Note that this is primarily intended for scalar variables and may produce hard to read outputs otherwise.

Format string syntax#

The full syntax of format specifiers is:

format_spec ::= [scipp_spec] [":" nested_spec]
nested_spec ::= .*
scipp_spec  ::= [selection]["#" length][type]
selection   ::= "^" | "<" | ">"
length      ::= digit+
type        ::= "c"

``selection`` controls how the array is sliced:

selection

Meaning

^

Use elements from the beginning and end as if by var[:length//2], ..., var[-length//2:].

<

Use elements from the beginning as if by var[:length], ....

>

Use elements from the end as if by ..., var[-length].

None

Same as ^

``length`` controls how many elements are shown. It defaults to 4.
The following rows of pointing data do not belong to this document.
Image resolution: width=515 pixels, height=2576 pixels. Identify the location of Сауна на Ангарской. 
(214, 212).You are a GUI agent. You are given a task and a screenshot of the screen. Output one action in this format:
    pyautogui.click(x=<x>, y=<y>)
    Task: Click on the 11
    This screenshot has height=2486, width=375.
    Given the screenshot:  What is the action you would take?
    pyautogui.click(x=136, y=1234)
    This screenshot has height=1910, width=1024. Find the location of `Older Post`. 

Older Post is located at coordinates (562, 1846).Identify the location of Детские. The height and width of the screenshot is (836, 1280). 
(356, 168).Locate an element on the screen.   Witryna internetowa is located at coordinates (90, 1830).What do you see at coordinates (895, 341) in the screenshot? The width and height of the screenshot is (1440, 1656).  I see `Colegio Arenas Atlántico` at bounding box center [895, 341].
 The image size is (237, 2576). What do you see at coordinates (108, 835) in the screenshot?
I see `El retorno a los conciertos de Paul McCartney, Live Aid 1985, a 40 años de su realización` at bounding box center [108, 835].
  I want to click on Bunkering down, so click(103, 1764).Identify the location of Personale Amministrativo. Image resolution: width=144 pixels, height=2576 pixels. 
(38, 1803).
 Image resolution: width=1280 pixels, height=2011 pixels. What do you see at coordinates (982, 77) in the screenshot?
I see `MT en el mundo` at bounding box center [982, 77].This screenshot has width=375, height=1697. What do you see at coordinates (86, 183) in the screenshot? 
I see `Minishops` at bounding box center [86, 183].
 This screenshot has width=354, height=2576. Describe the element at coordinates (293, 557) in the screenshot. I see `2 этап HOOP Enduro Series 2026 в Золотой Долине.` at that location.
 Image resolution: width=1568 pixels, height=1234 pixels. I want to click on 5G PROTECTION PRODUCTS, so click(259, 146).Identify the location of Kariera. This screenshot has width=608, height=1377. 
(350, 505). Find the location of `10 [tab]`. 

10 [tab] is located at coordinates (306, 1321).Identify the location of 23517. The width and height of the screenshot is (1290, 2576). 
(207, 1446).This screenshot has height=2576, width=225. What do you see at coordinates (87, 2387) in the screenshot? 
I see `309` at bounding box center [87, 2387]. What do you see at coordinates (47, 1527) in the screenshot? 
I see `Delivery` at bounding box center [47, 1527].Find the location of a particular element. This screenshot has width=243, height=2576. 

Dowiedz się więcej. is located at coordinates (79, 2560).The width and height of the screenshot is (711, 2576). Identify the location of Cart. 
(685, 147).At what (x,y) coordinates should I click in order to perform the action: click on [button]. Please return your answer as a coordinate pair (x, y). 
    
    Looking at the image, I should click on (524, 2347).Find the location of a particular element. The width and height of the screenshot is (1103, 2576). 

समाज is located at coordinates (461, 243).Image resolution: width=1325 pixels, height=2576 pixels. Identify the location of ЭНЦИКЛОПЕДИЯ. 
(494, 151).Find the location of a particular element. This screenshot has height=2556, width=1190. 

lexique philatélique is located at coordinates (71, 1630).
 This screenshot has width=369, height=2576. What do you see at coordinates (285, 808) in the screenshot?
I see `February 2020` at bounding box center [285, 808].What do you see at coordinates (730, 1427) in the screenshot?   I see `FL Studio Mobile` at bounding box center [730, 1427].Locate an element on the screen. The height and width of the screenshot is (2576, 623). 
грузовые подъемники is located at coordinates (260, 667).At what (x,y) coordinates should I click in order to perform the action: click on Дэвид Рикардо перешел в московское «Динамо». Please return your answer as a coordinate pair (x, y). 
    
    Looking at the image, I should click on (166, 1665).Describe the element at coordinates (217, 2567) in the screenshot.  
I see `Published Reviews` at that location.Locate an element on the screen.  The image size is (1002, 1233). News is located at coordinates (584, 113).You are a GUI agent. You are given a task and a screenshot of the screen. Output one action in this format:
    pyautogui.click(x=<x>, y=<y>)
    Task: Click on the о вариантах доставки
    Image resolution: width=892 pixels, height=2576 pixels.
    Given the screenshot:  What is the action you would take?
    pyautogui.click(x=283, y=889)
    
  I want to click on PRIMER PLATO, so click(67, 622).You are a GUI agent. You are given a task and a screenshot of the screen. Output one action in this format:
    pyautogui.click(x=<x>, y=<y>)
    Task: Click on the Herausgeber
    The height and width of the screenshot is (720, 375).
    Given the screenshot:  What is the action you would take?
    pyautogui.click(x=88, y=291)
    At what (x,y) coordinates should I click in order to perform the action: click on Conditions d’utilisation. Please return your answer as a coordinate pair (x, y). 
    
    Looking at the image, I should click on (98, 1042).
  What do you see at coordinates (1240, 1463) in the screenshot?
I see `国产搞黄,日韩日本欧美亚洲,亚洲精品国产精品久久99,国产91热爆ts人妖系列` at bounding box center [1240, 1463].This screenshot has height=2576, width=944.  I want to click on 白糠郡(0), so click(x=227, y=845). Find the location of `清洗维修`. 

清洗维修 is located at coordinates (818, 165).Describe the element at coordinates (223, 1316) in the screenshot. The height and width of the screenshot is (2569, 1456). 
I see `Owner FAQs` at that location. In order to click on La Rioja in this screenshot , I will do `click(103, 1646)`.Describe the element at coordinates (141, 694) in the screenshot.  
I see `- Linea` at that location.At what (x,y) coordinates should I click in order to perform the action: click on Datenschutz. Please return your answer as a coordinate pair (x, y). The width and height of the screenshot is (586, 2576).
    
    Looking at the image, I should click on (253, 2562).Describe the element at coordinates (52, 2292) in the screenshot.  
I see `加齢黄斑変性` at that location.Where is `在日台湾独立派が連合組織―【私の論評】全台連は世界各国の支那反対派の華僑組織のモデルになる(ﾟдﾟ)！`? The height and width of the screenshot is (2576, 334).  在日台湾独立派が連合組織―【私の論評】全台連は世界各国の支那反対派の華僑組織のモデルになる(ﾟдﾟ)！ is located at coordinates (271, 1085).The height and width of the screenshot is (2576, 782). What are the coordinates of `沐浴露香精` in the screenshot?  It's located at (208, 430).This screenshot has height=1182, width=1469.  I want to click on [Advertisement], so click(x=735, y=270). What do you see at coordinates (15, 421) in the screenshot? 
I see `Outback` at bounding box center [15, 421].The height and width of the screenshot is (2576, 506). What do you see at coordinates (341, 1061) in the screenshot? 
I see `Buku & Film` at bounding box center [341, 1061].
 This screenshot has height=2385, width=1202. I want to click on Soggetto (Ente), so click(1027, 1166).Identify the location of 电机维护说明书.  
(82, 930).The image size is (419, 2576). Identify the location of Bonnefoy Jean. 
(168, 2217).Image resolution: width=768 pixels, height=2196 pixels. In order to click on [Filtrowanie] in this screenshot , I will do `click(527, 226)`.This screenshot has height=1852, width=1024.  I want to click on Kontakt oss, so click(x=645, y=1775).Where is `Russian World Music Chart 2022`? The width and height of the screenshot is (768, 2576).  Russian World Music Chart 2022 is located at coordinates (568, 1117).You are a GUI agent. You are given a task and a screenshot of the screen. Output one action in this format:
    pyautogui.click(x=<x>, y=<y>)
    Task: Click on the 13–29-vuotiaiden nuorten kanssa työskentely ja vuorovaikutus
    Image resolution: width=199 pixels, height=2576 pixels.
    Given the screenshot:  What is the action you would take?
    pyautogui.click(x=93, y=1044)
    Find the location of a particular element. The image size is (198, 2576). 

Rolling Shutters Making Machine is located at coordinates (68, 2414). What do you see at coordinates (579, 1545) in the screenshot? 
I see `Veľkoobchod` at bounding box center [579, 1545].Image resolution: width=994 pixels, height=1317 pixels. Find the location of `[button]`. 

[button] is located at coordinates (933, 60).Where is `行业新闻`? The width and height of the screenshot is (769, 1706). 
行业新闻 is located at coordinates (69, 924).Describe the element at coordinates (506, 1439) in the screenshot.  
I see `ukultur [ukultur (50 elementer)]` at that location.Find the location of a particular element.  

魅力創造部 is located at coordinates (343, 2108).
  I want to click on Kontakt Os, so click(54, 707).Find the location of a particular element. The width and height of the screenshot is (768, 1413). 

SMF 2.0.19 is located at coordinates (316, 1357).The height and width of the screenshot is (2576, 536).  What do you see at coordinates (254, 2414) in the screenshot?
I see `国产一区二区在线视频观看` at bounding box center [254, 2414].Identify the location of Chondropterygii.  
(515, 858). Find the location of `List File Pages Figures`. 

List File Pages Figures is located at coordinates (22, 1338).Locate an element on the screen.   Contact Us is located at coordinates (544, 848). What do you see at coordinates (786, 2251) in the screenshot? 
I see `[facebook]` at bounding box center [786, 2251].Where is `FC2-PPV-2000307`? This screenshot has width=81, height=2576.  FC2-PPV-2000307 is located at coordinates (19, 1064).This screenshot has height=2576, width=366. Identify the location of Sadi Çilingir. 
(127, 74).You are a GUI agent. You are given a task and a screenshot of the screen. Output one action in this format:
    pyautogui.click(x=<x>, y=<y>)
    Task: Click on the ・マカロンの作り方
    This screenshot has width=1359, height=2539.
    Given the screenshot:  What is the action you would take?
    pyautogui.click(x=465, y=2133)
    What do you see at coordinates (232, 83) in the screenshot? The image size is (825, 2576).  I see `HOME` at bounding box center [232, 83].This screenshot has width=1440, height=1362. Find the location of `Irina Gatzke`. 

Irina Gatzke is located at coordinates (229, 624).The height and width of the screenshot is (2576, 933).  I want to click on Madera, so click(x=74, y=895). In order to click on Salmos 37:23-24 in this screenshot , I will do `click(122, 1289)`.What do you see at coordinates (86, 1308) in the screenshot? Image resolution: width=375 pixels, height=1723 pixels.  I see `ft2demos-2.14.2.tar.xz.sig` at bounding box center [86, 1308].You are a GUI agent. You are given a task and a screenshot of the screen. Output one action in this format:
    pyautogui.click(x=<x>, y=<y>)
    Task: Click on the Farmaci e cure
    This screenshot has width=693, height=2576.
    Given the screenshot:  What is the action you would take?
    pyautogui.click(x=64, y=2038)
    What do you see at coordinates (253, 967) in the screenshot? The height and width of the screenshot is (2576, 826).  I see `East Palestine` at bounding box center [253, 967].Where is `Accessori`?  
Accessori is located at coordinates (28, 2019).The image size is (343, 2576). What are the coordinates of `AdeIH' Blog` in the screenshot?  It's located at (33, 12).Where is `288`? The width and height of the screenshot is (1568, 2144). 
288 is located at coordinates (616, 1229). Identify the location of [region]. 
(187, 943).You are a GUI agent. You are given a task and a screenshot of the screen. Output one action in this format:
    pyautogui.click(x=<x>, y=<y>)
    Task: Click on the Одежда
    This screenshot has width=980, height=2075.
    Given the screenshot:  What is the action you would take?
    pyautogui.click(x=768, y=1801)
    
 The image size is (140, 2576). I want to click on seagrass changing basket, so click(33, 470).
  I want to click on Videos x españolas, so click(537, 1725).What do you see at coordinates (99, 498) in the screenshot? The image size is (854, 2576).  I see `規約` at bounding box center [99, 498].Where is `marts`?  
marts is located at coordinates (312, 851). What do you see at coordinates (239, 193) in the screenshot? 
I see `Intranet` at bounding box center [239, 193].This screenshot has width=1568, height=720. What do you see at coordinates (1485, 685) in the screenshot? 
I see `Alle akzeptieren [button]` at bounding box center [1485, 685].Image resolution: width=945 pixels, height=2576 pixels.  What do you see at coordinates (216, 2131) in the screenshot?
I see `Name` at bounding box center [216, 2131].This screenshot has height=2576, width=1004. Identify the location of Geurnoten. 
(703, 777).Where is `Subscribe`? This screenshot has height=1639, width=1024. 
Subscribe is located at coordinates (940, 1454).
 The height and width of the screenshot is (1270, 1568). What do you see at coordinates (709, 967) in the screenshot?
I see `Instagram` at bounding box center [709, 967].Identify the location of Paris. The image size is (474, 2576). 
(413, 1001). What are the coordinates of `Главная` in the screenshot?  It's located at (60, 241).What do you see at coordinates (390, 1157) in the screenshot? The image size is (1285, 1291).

``type`` selects between different formatters:

type

Meaning

c

Compact formatter. Does not support other options like selection or nested_spec.

None

Default formatter which shows the variable with all metadata and data as determined by the other options.

``nested_spec`` is used to format the array elements. It can be anything that the dtype’s formatter supports. Note that it always requires an additional colon to separate it from the scipp_spec. See in particular the standard library specification.